(Collected data)
____________

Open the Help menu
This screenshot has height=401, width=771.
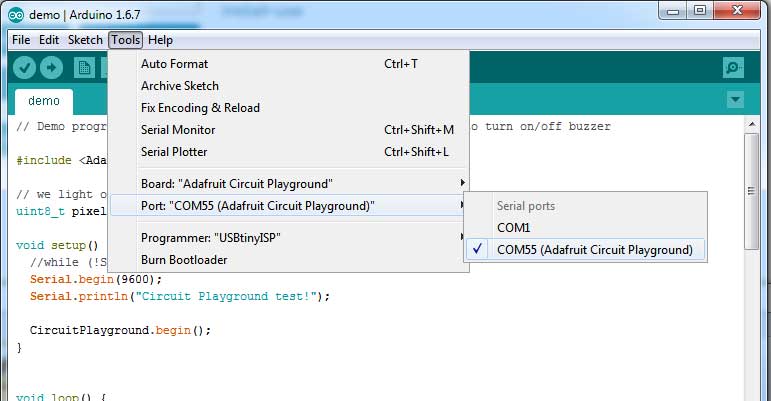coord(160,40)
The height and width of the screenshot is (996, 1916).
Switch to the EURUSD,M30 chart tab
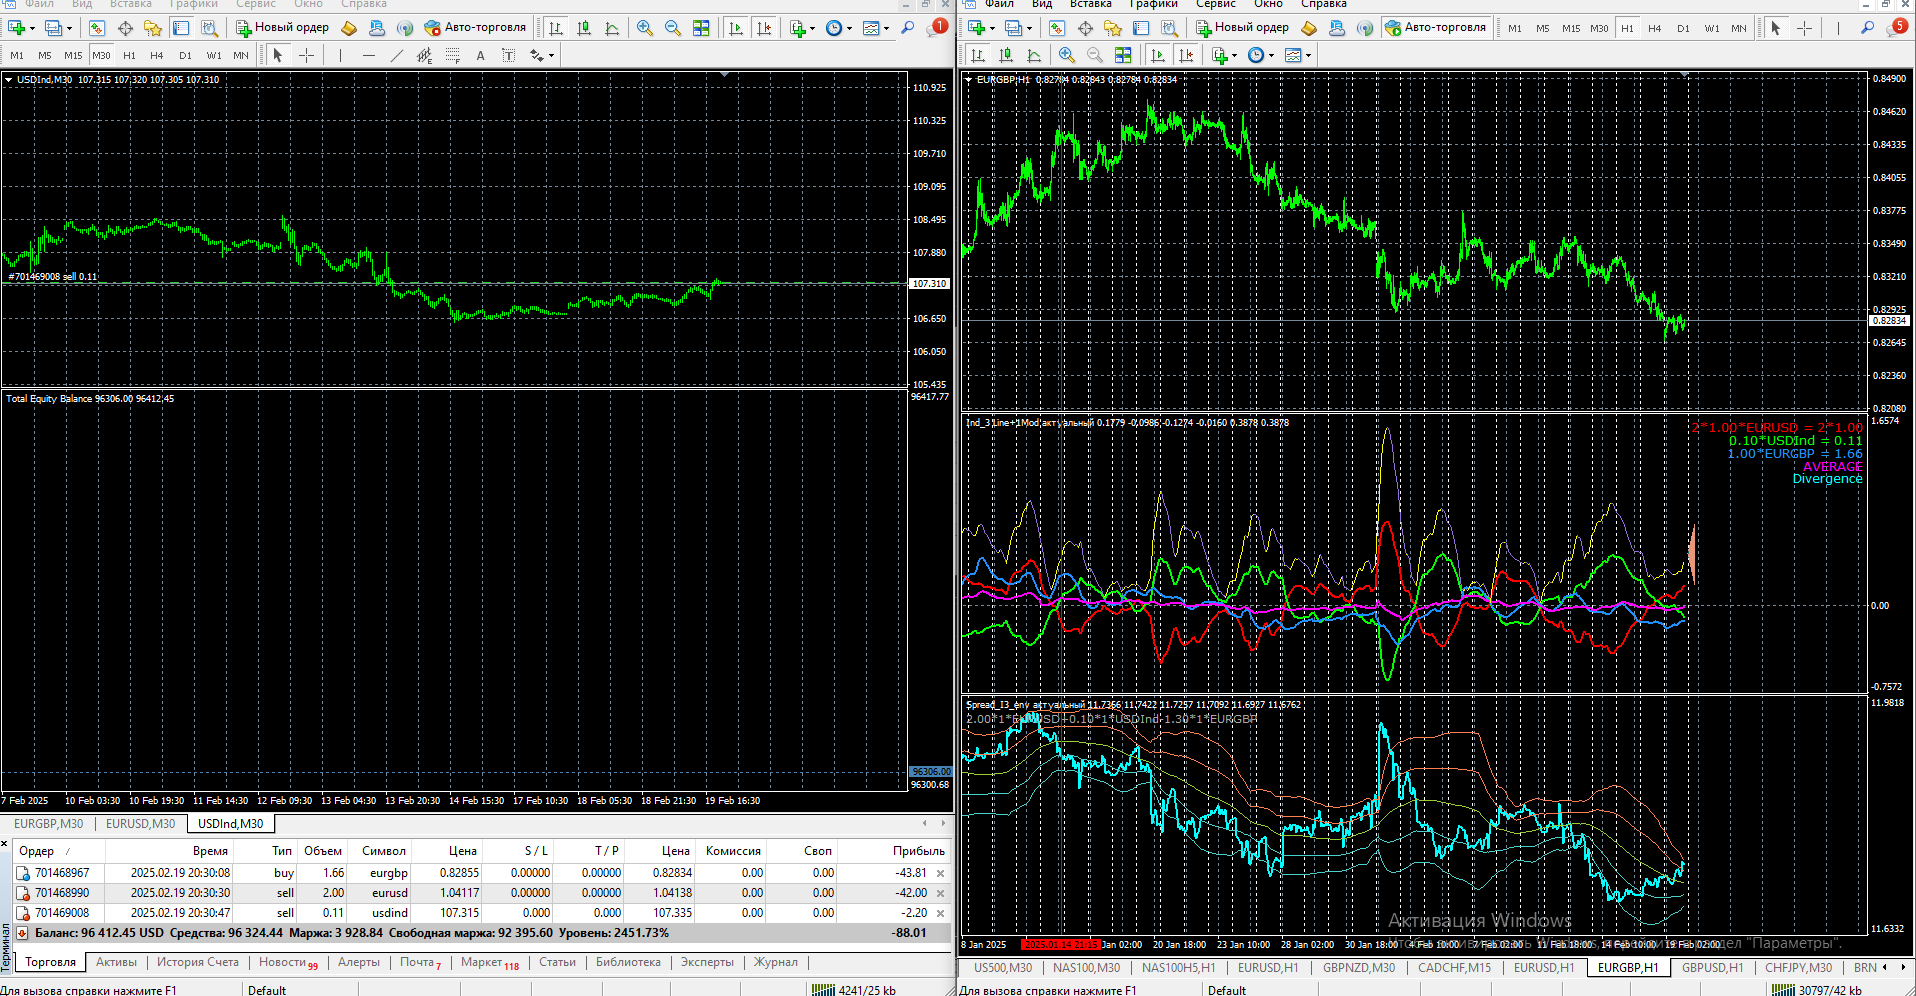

____________

Please write out all the entries above again exactly as they appear, skipping any images.

Open the Help menu
This screenshot has height=401, width=771.
coord(160,40)
The height and width of the screenshot is (996, 1916).
Switch to the EURUSD,M30 chart tab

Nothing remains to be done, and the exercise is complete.